Each line below that contains the word "Repair" must be copied.

▸ Data provided

-- Opening Marker --

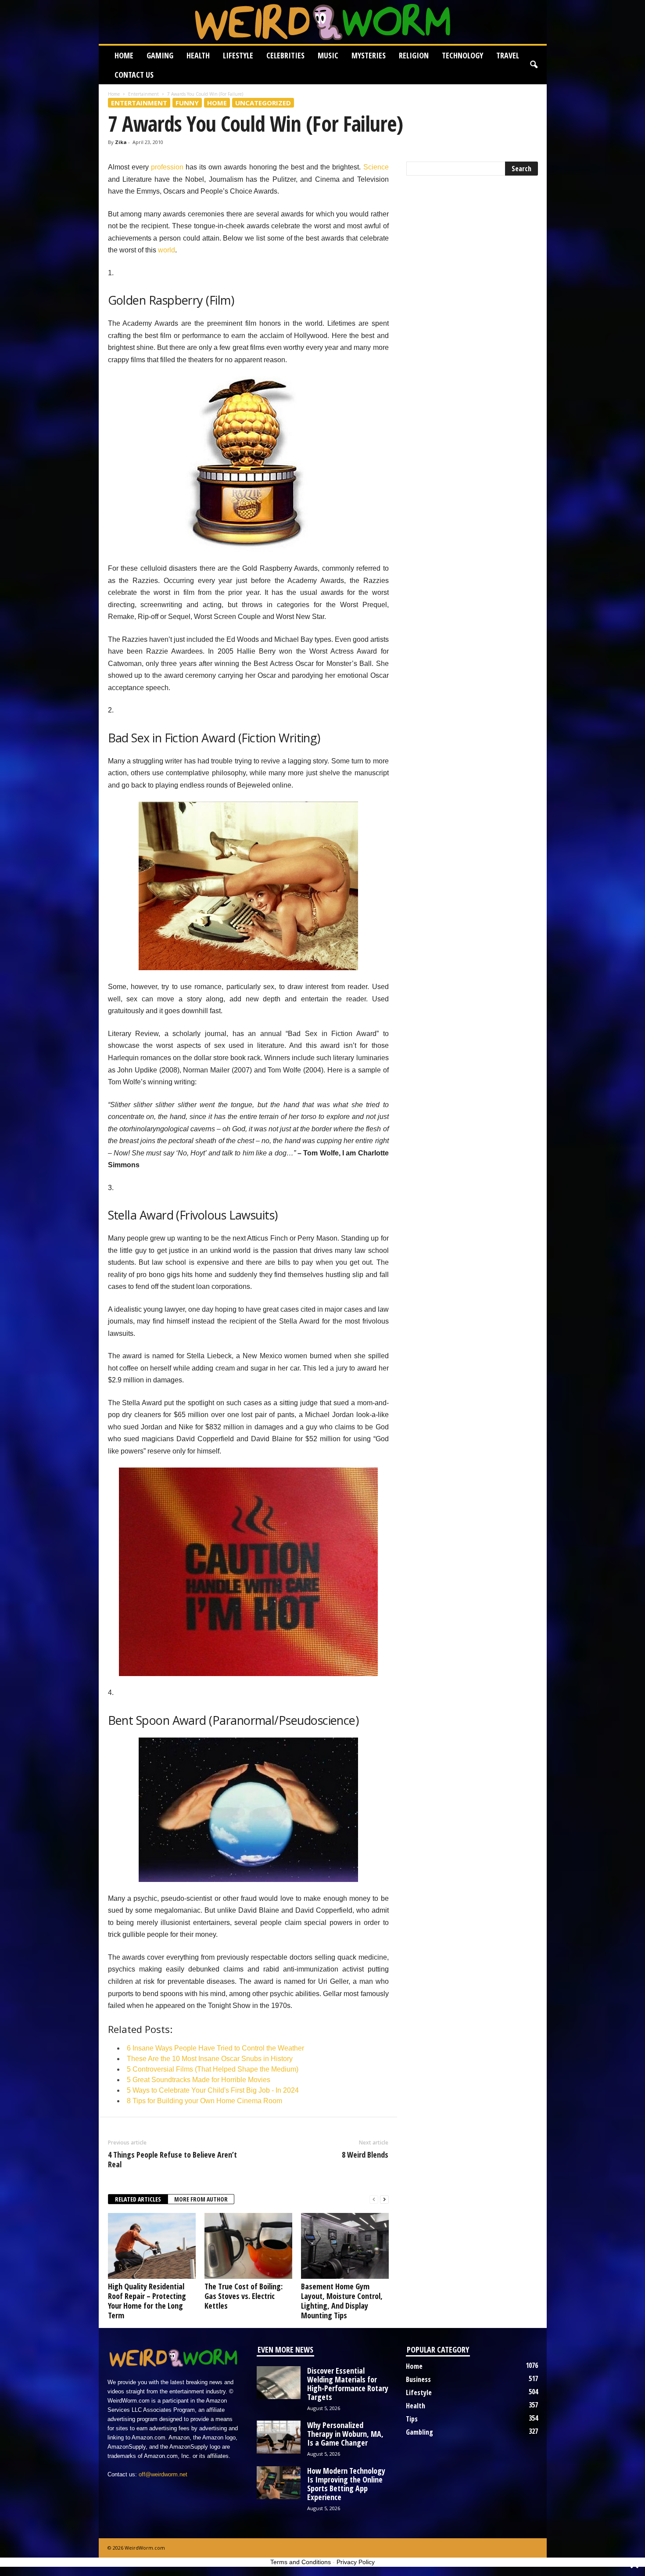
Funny (187, 102)
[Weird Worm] (323, 22)
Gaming (160, 55)
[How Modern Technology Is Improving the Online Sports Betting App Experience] (279, 2482)
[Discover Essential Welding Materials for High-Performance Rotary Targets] (279, 2382)
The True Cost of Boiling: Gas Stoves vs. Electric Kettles (243, 2296)
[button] (533, 65)
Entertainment (143, 94)
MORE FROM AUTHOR (201, 2199)
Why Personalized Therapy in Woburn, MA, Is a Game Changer (345, 2434)
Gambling (419, 2432)
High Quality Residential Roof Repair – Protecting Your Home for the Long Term (147, 2301)
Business (418, 2379)
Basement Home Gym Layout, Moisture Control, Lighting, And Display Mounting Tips (342, 2301)
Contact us (134, 74)
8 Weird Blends (365, 2154)
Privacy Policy (356, 2561)
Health (198, 55)
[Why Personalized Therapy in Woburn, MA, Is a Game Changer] (279, 2437)
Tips (412, 2419)
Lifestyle (238, 55)
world (166, 250)
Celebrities (285, 55)
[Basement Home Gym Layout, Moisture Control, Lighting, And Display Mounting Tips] (345, 2246)
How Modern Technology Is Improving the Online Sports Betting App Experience (346, 2483)
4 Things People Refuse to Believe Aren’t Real (172, 2159)
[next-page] (384, 2199)
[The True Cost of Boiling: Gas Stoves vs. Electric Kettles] (248, 2246)
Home (124, 55)
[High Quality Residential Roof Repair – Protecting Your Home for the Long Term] (152, 2246)
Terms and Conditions (300, 2561)
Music (328, 55)
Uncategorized (263, 102)
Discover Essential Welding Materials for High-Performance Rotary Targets (347, 2383)
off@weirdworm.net (163, 2474)
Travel (507, 55)
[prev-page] (373, 2199)
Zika (121, 142)
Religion (414, 55)
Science (376, 167)
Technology (462, 55)
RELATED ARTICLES (138, 2199)
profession (167, 167)
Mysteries (368, 55)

-- Closing Marker --

▸ Task answer
High Quality Residential Roof Repair – Protecting Your Home for the Long Term (147, 2301)
[High Quality Residential Roof Repair – Protecting Your Home for the Long Term] (152, 2246)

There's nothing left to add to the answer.